Exclude the pictures, then restate exactly each line of the data below from the first through the line containing "Task: Toggle Underline annotation filter".
-- Data to examine follows --
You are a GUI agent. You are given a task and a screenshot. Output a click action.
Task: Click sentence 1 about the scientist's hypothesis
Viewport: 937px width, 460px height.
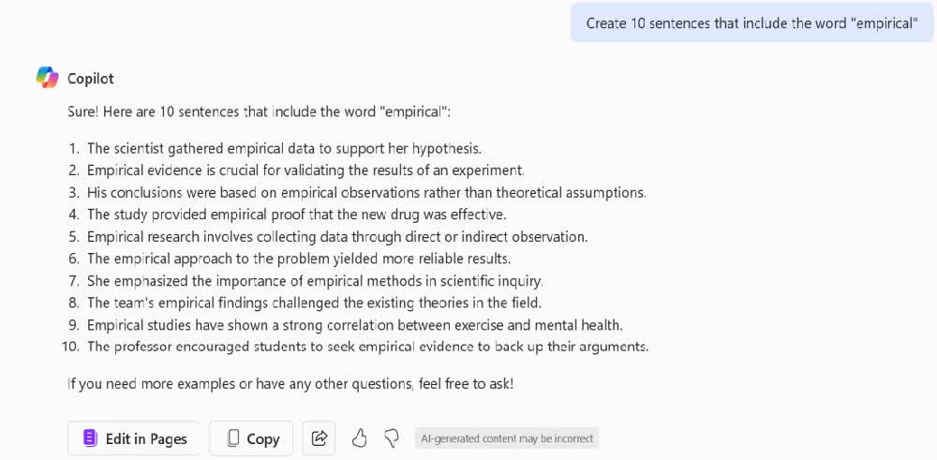point(284,148)
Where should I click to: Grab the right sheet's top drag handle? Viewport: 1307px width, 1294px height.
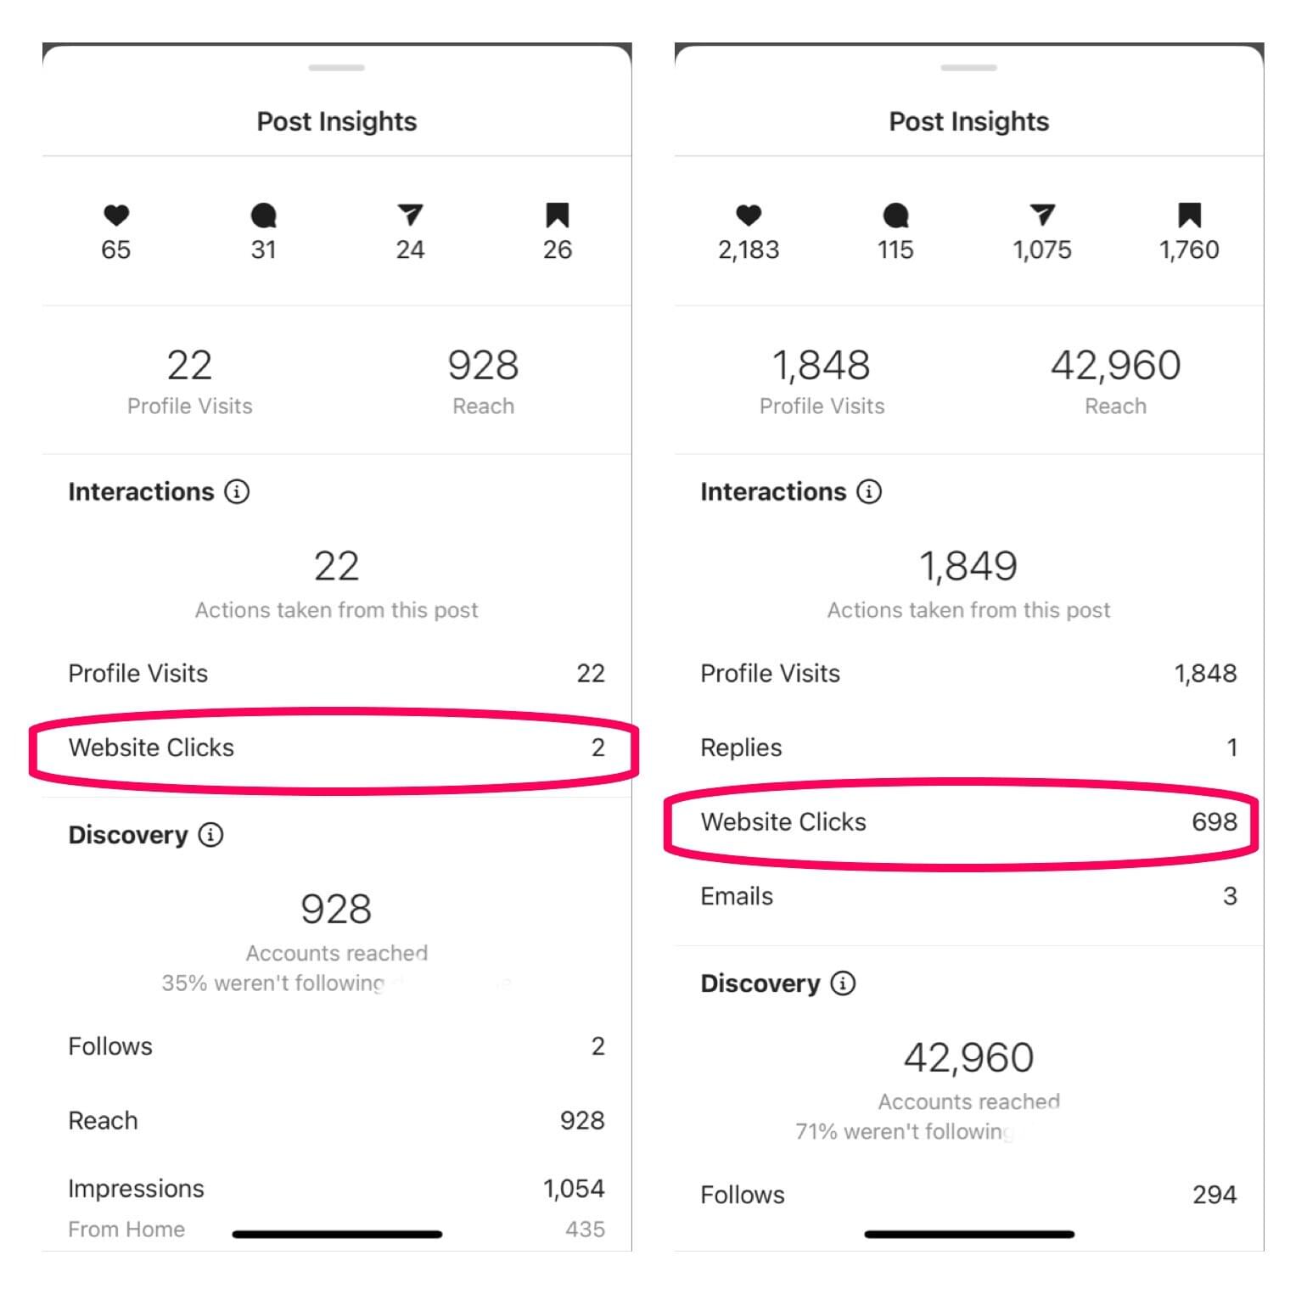(969, 67)
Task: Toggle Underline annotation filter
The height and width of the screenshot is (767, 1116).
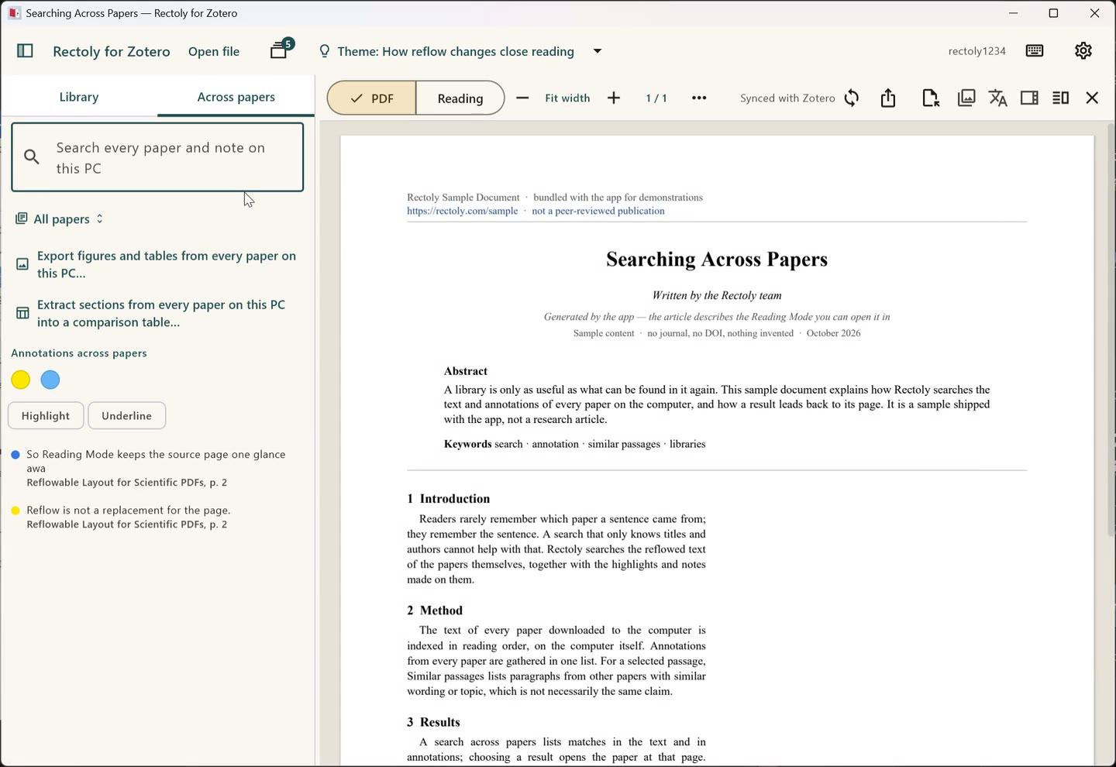Action: tap(126, 416)
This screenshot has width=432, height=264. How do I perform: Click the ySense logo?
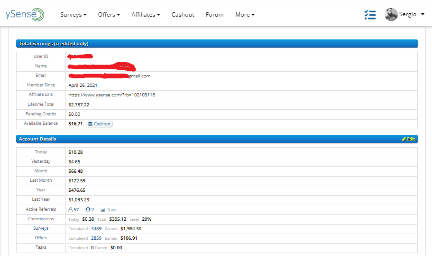[x=25, y=14]
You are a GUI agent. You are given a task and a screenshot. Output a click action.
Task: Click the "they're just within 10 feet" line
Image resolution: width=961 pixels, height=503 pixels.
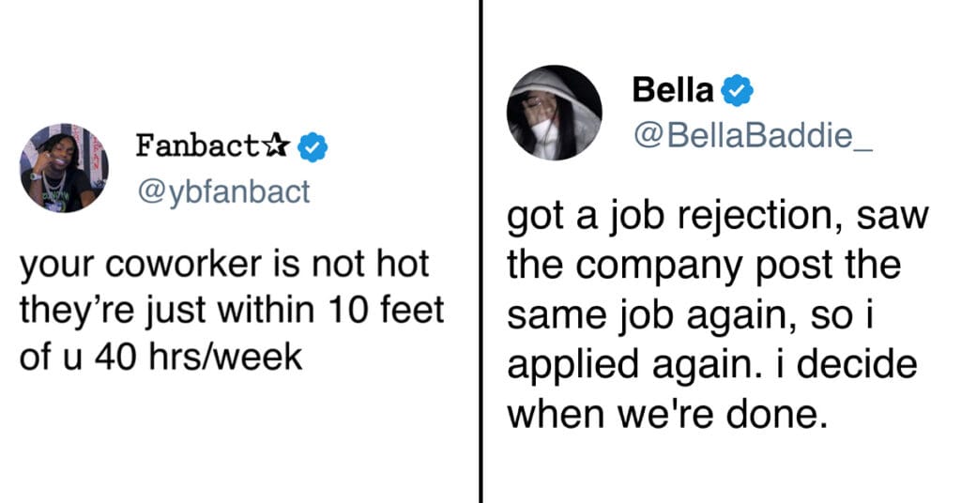(x=231, y=312)
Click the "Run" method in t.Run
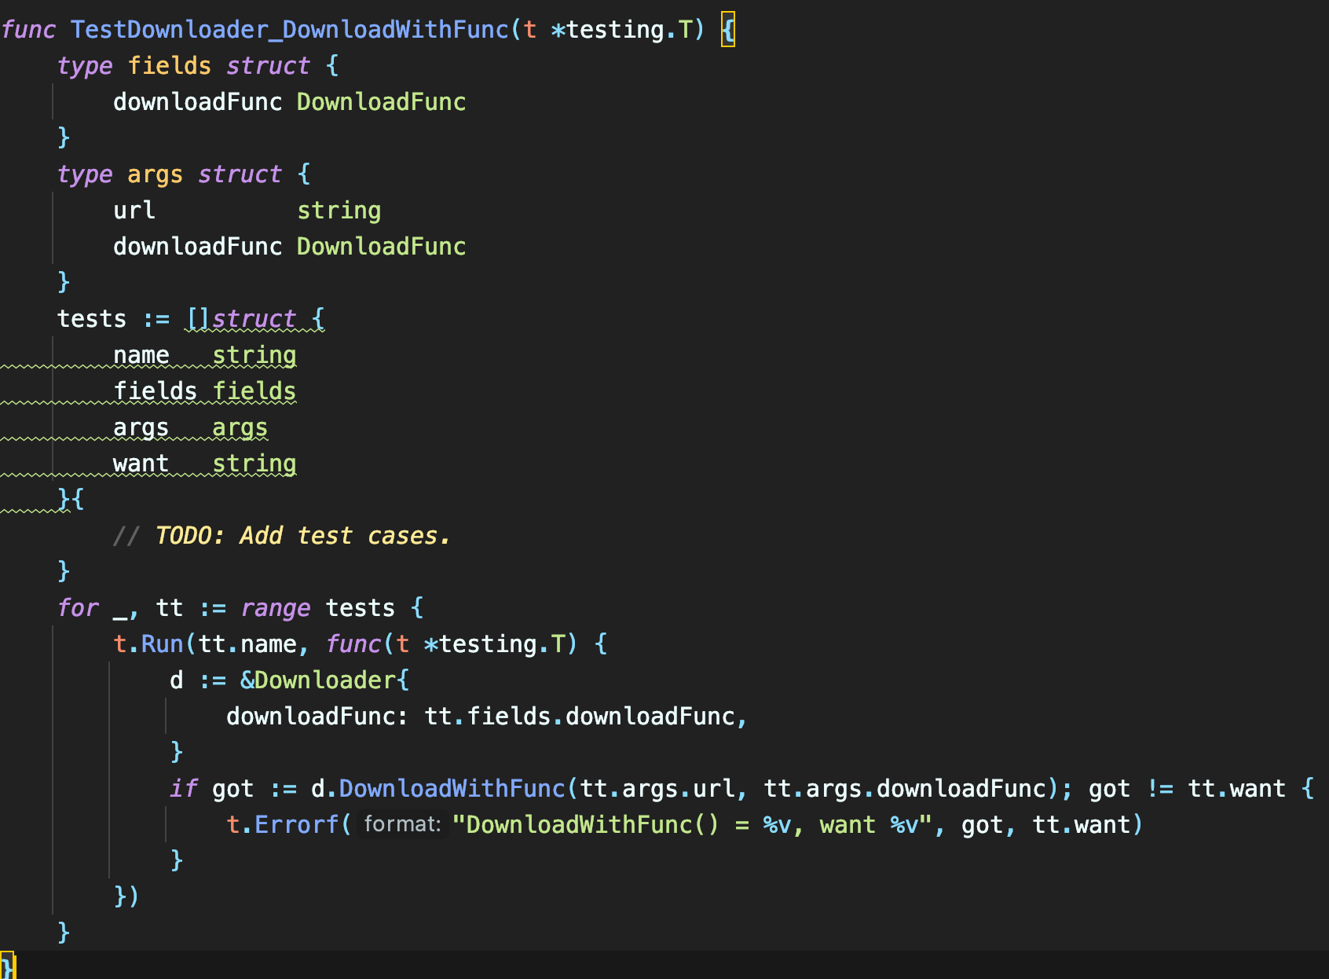The height and width of the screenshot is (979, 1329). click(x=162, y=644)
-- Data to examine concluded --
__Answer space__.
You are a GUI agent. You are given a task and a screenshot. Output a click action.
Task: Click sentence 1 about the scientist's hypothesis
Viewport: 937px width, 460px height.
point(284,148)
Where should I click to: Grab the right sheet's top drag handle? Viewport: 1307px width, 1294px height.
(969, 67)
Task: Toggle Underline annotation filter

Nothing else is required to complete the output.